-------- Passage shown
The right-wing battle for Israel will indeed be televised. When Netanyahu gave a rare interview to domestic media in June, he notably chose Channel 20 for his provocative late-night broadcast, despite the fact that its ratings remain relatively low.

“We’re in the midst of an unprecedented media campaign meant to besmirch me,” Netanyahu said into the camera. “Since almost the entire media is part of this campaign, only on Channel 20 I get to finish my sentences.”

That’s music to Segal’s ears, and a topic he’s more than ready to riff on.

“The Israeli media is clearly biased against the government and the right wing,” the fast-talking Segal told BuzzFeed News. "Now it’s much more healthy and reasonable that a media person should be without a mask. Everyone knows that I belong to the right wing. But I'm fair about it.”

“Nobody,” he said, “believes in objectivity anymore.”

Channel 20 is a self-described Jewish heritage channel that boasts traditional values, “kosher” advertisements included (i.e., no NSFW pictures that might offend religious viewers). The conservative channel launched in 2014 and got a license to present several hours of nightly news in 2016. It’s co-owned by a Georgian businessman, Yitzhak Mirilashvili, who, alongside his father, an ex-convict and one of Israel’s wealthiest citizens, has been questioned in a corruption scandal centering on the country’s ultra-Orthodox minister of interior. (Neither Mirilashvili has been charged and the minister, who’s previously been found of guilty of corruption, denies the recent charges.)
----------------
-------- Dataset extract
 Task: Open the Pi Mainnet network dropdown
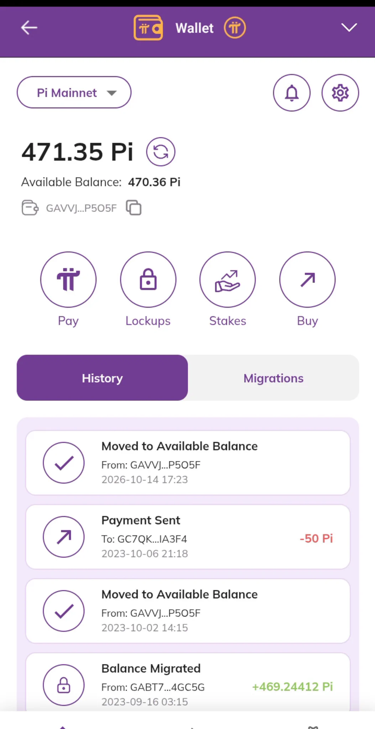tap(74, 93)
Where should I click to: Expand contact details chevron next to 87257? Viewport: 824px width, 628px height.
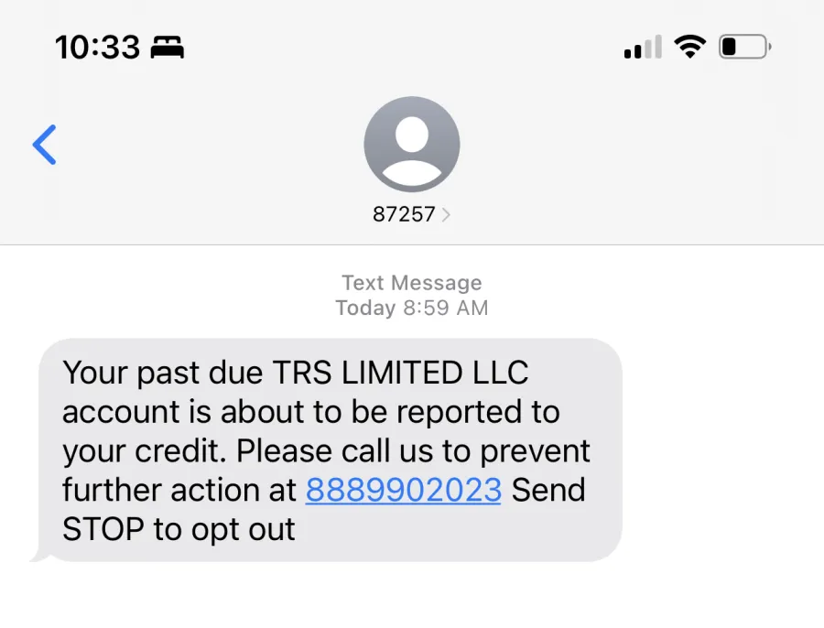(x=446, y=214)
----------------
Task requirements:
1) According to the passage about Israel's Channel 20, in what year did the channel launch?
2) Please resume the passage about Israel's Channel 20 from where it stops.

Exercise responses:
1) 2014

2)
Segal fits in well among this crowd. How you wear your kippa, or Jewish head covering, in Israel is often a sign of your politics: He wears a small one perched on his head, signaling that he finds support among the leumi, or national religious. He hosts a show on the settler radio channel, Galey Israel, and several years ago declined an offer to run for parliament on Netanyahu’s conservative Likud party ticket. With media models economically under threat, “ideology media” bankrolled by businessmen with political leanings has understandably, he said, become the new norm.

“It’s a global trend,” he said. “It’s not only in Israel that media people are colored with political views.”

It’s not just Channel 20 that’s capitalizing on the spirit of an Israel shifting right — with the rise of populist and religious nationalist politics, other sites are also popping up or tilting more conservative.

But Persico, the media critic, disputed Segal’s claim that Israel’s media has a left-wing bias. “I do think that the mainstream media in Israel … has over the years become more right wing and less critical of the army and less critical of the Israeli government’s position on the West Bank or East Jerusalem,” he said.

In Israel’s right-wing press, support for Jewish settlements and soldiers, no matter what, is high; acceptance of non-orthodox Jewish traditions and Palestinian national rights are low. Here your place on the political spectrum isn’t a question of economics: Virtually all politicians love the free market.

(Eighty percent of Israel’s 8 million citizens are Jewish; the remaining 20% are Palestinian Arabs and largely absent from national politics.)

“For a long time people from the various groups in society that were more leaning towards the right wing felt that their voices weren't being heard in the Israeli mainstream media,” said Noa Landau, the editor-in-chief of the English version of Haaretz, Israel’s leading left-leaning newspaper, which the right frequently demonizes as “the problem.” “There were a lot of calls to join mainstream media and impact from within. It worked,” said Landau. She cited more people appearing on TV with Jewish head coverings and Israel’s army radio and storied Channel 2 giving popular right-wing journalists more prominent spots.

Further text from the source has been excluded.